= John C. Kilkenny =

American film studio executive

John Kilkenny is a former President of Visual Effects at 20th Century Fox. His division budgeted, produced and oversaw all visual effects on feature films made by the studio's production units, 20th Century Fox, Fox 2000 Pictures and Fox Searchlight Pictures.

In his position at the studio, Mr. Kilkenny collaborated with filmmakers and helped them create and design unique and exciting visuals through the use of visual effects. As an executive, he oversaw the Academy Award®-winning effects on both Avatar which was written and directed by Academy Award-winning filmmaker James Cameron (Titanic) and Life of Pi, directed by Academy Award®-winning filmmaker Ang Lee: and the Academy Award®-nominated effects on The Martian, X-Men: Days of Future Past, Dawn of the Planet of the Apes, Prometheus, and Rise of the Planet of the Apes.

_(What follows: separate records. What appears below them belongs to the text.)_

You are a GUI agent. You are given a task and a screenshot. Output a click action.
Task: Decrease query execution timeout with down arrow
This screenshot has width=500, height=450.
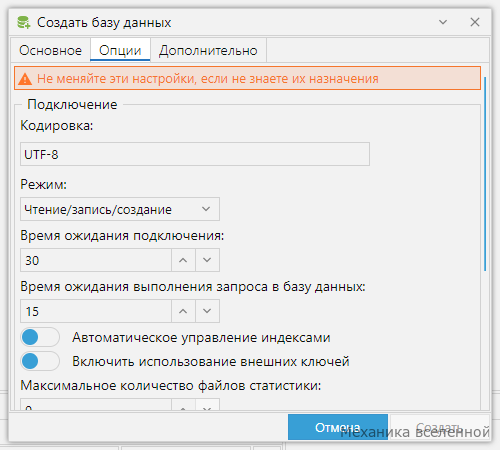pos(207,311)
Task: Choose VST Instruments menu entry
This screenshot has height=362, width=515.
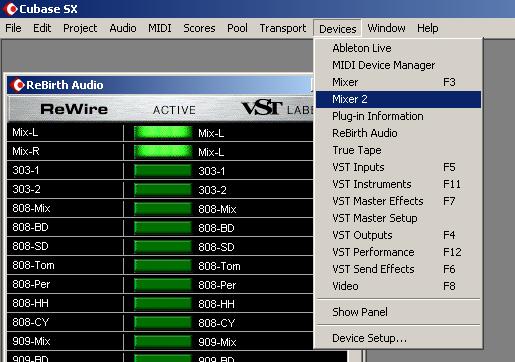Action: [x=398, y=184]
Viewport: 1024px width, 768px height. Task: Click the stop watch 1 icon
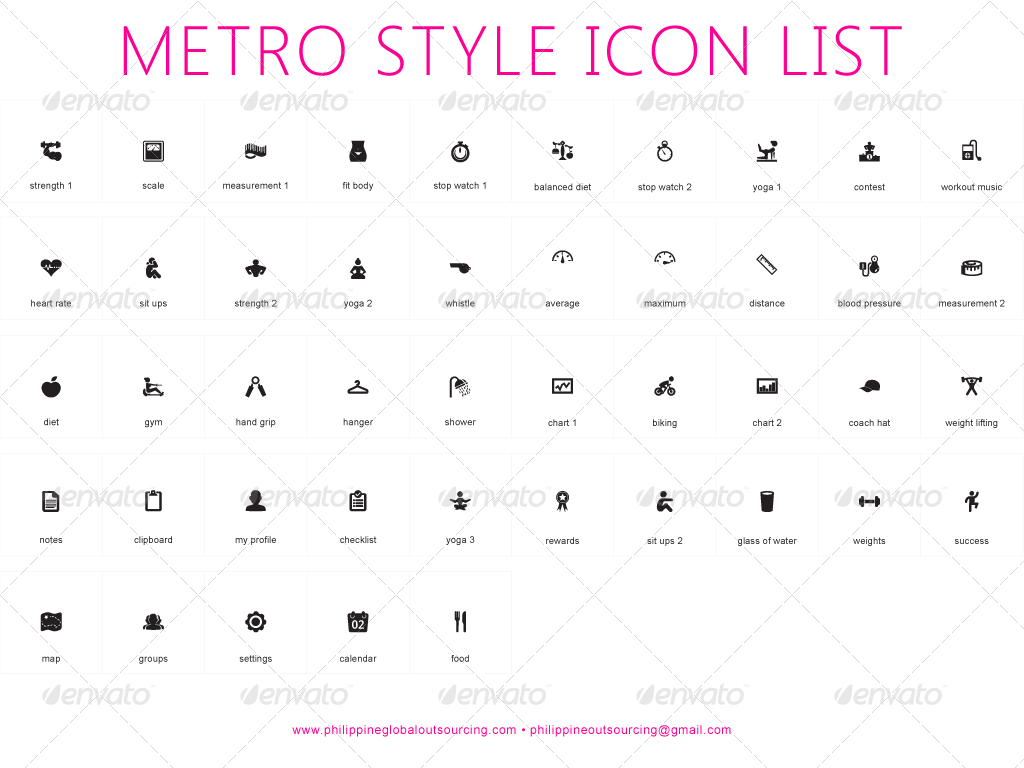(460, 152)

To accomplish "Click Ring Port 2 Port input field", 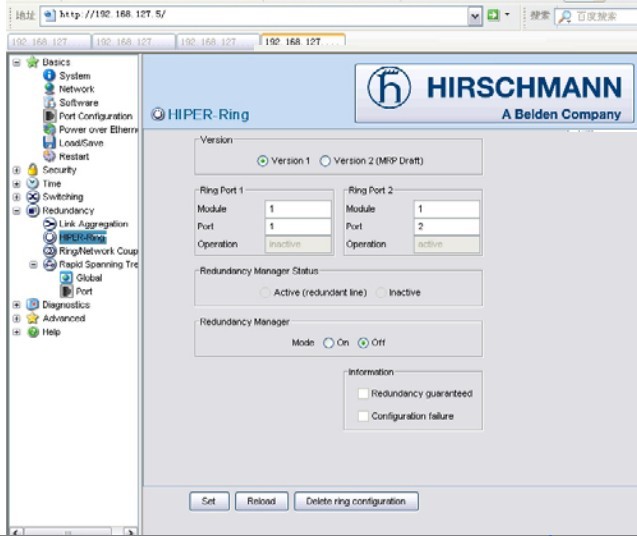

Kilkenny also oversaw the effects for such loved films as Night at the Museum, Night at the Museum: Battle of the Smithsonian and the Alvin and the Chipmunks franchise. Other 20th Century Fox blockbuster films that drew success under Kilkenny's watch include X-Men: The Last Stand, Live Free or Die Hard and Fantastic Four: Rise of the Silver Surfer. His division helped create visuals in over 150 films spanning his almost two decades with the studio.

Mr Kilkenny also negotiated the acquisition of Technoprops and helped transform the company into one of the world's largest virtual production hubs by creating the Fox VFX Lab. The Lab was a 32,000 sq ft production facility employing over 170 artists who helped innovate and standardize virtual production. The Lab used the latest techniques to develop and execute creative content and cutting edge pre-visualizations for Film/TV/Game and VR productions. The Lab was awarded a Virtual Production Patent, and in 2021 Technoprops was recognized for their innovation by receiving a Scientific and Technical Achievement Academy Award®.

Prior to joining Fox's senior executive ranks, Mr. Kilkenny was an associate producer//visual effects producer on the box-office hits Garfield and I, Robot, the latter earning an Academy Award® nomination for best achievement in visual effects. He also was the visual effects producer on the films Dr. Dolittle 2, Daredevil, Gone in 60 Seconds and Star Trek: Insurrection.

Kilkenny began his career in motion picture visual effects at the renowned effects house Digital Domain, where he became head producer in the company's commercial division. He has also worked as a freelance commercials producer for clients like Budweiser, Toyota, Chevrolet, and many others.

As a student at the University of Arizona, Kilkenny studied radio/television, interned at the NBC affiliate in Tucson, and became a sports producer at the local ABC station. In addition, he headed the Association of Students concert division, booking concerts headlined by superstars like Huey Lewis and the News, Barry Manilow, Kenny Rogers, and Hall and Oats.

The university has recognized Kilkenny for his achievements in the film industry by awarding him an honorary Doctorate of Fine Arts during the spring of 2009 graduation ceremony.

Mr. Kilkenny is an active member in both the Academy of Motion Picture Arts and Sciences and the Producers Guild of America.